TO DO: Output, word for word, the line that contains "Task: Collapse the Monitor section" and all lines following it to the end of the listing. Drop the pictures.

RECORDS TO PROCESS:
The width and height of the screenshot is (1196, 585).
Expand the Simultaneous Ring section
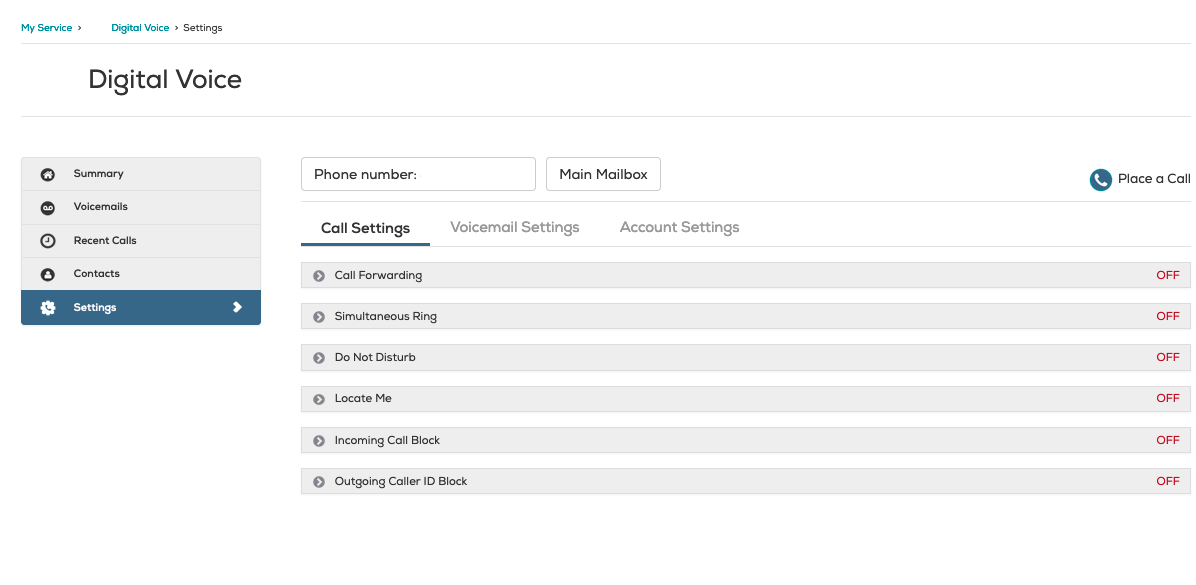point(319,317)
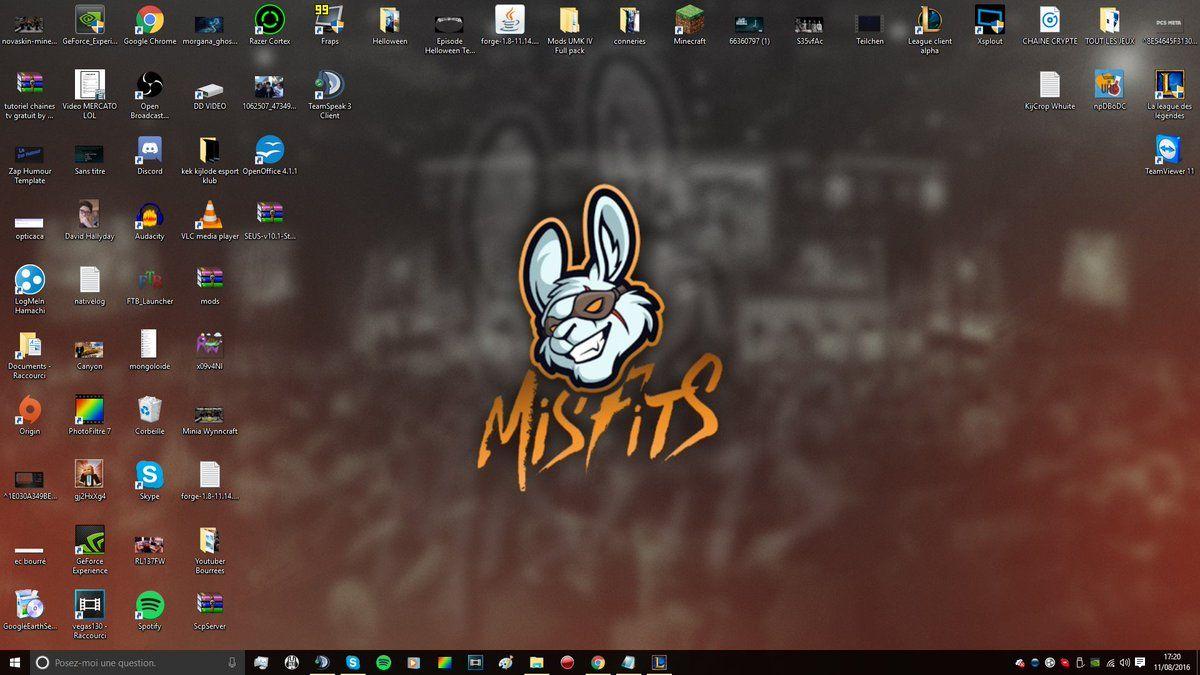Select the OpenOffice 4.1.1 desktop icon
This screenshot has width=1200, height=675.
click(x=268, y=153)
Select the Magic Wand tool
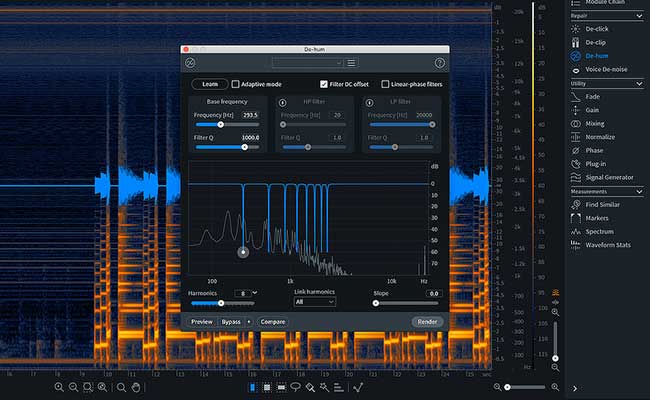Viewport: 650px width, 400px height. pyautogui.click(x=326, y=387)
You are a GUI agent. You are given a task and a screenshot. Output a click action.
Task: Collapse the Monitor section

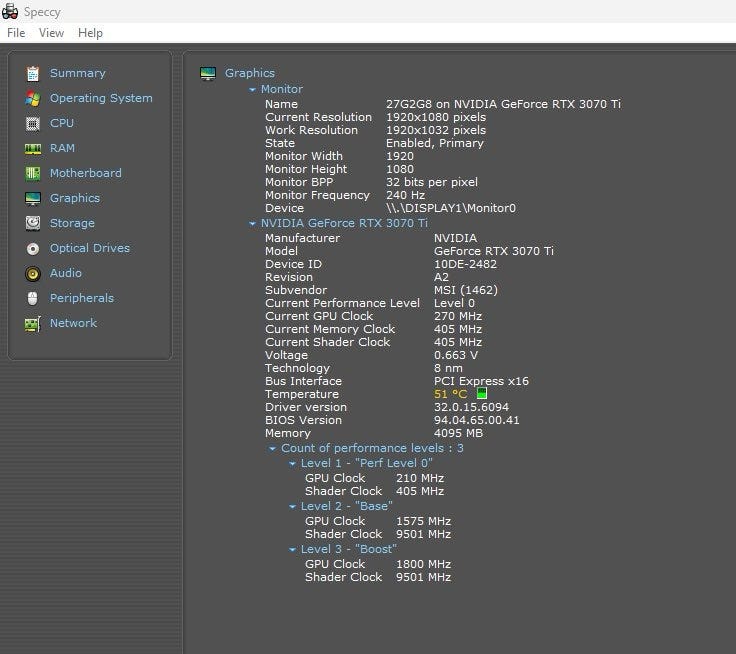tap(253, 90)
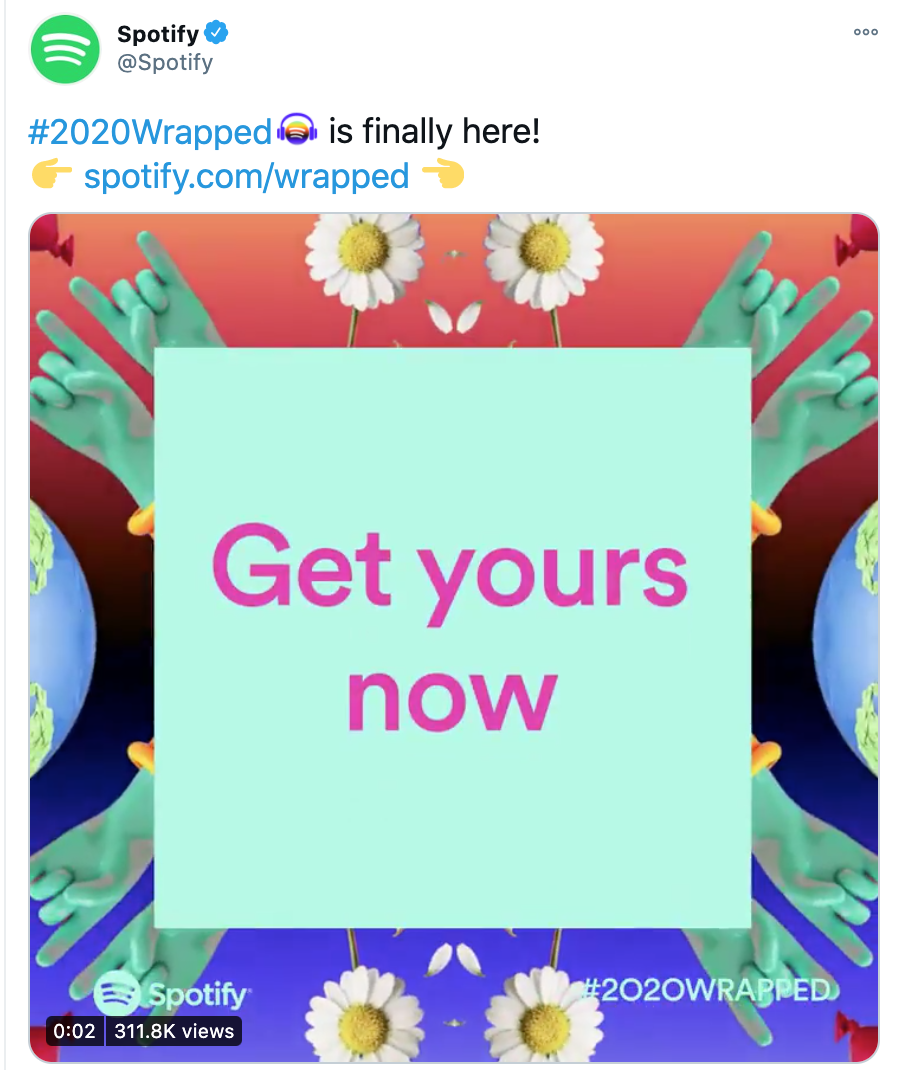Open the #2020Wrapped hashtag link

coord(150,132)
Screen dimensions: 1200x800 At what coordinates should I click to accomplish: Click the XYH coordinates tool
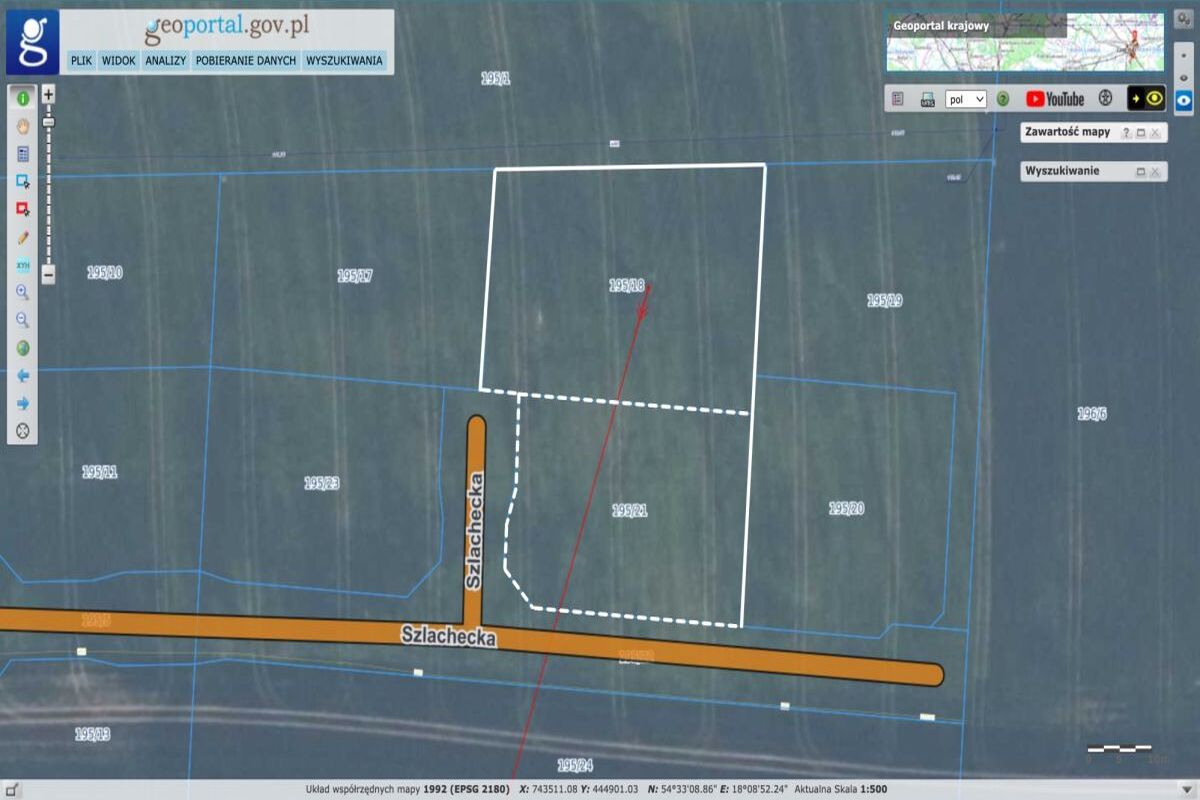coord(22,265)
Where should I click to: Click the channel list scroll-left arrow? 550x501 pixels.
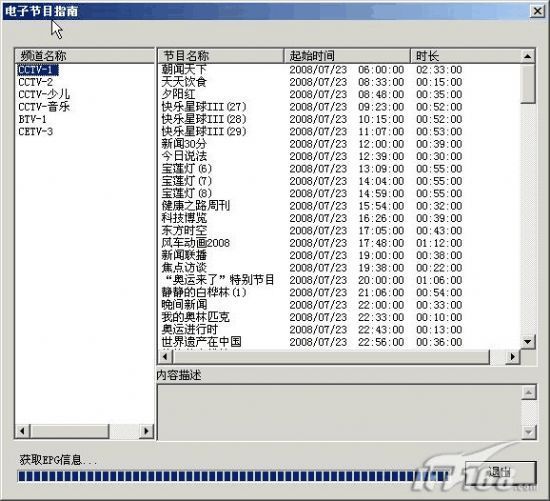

SOLUTION FOR THIS PROBLEM:
Task: Collapse the Monitor section

tap(253, 90)
Open the #2020Wrapped hashtag link

coord(150,132)
Screen dimensions: 1200x800 At what coordinates should I click to accomplish: Click the XYH coordinates tool
coord(22,265)
Where should I click to: Click the channel list scroll-left arrow? 550x501 pixels.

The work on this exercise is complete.